At 7 a.m., it was a bit early for peanuts, so there probably wasn’t
a better dish to celebrate the awarding of the 2002 Nobel Peace
Prize to the center’s namesake, and perhaps Georgia’s
favorite son, Jimmy Carter.
Around 200 people augmented by a bunch of television cameras packed
the Carter Center’s Ivan Allen Pavilion to watch a live closed-circuit
broadcast of the Nobel ceremony from Oslo, Norway.
While the event’s high attendance was impressive regardless,
the fact that the Carter Center employs just 140 people makes it
even more so. Carter Center staff came to watch from as far away
as the CDC offices in Chamblee, where a handful are based. Attendees
also included a variety of friends, family members, a few babies
in strollers and even some past members of the Carter administration,
such as former chief of staff Hamilton Jordan.

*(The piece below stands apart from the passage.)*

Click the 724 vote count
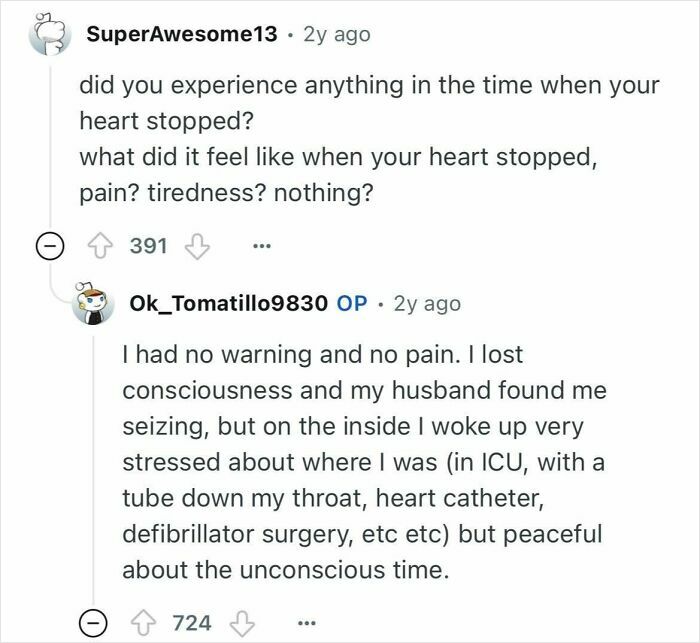 (x=193, y=623)
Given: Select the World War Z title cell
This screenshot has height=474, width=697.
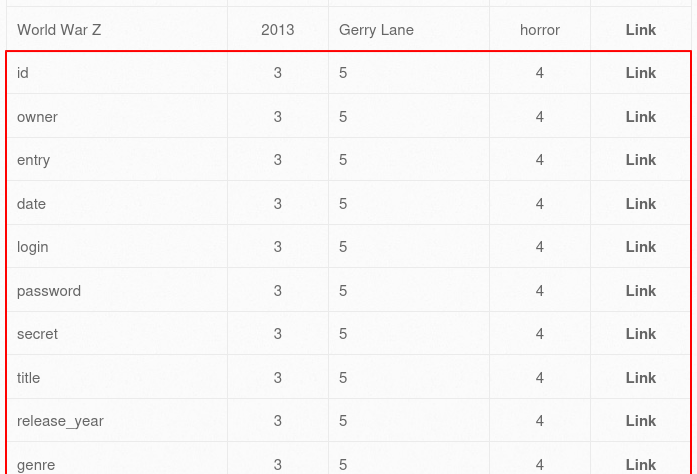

The ceremony may have been an ocean away, but the feeling in the
Carter Center was still quite immediate. Whenever Carter appeared
on screen, the audience broke into applause, the loudest ovation
coming when he finished his 20-minute Nobel laureate lecture (for
an excerpt from Carter’s address, go here).

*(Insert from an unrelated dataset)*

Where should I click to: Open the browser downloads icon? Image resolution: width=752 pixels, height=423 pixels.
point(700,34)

While the former president and current University Distinguished
Professor touched on many subjects during his lecture—including
a discussion of the Carter Center’s work—the focus,
understandably, was on peace in a time of great global turmoil.
“It is clear that global challenges must be met with an emphasis
on peace, in harmony with others, with strong alliances and international
consensus,” Carter said.
Prior to Carter’s taking the podium, Gunnar Berge, chair of
the Norwegian Nobel Committee, addressed the ceremony—and,
by extension, those gathered in the Carter Center. Although Berge’s
speech was in Norwegian without subtitles, the audience sat silently
listening. References to “the Carter Center” and “Georgia,”
were easily identifiable, however. One attendee said, while she
couldn’t understand Berge’s exact words, the emotions
needed no translation. The full, translated texts of both Berge’s
and Carter’s speeches are posted on the Carter Center website
In addition to the lectures, the audience was treated to a variety
of musical performances from Oslo, one of whom was opera singer
and Augusta-native Jessye Norman.
Following the hourlong ceremony, just prior to the roll of the end
credits, the final shot of Carter was of him walking down the aisle,
leaving the ceremony hall. Again, the Carter Center broke out in
Carter smiled, waved and shook hands with well-wishers in Oslo.
Somehow he probably heard his friends cheering in Atlanta, too.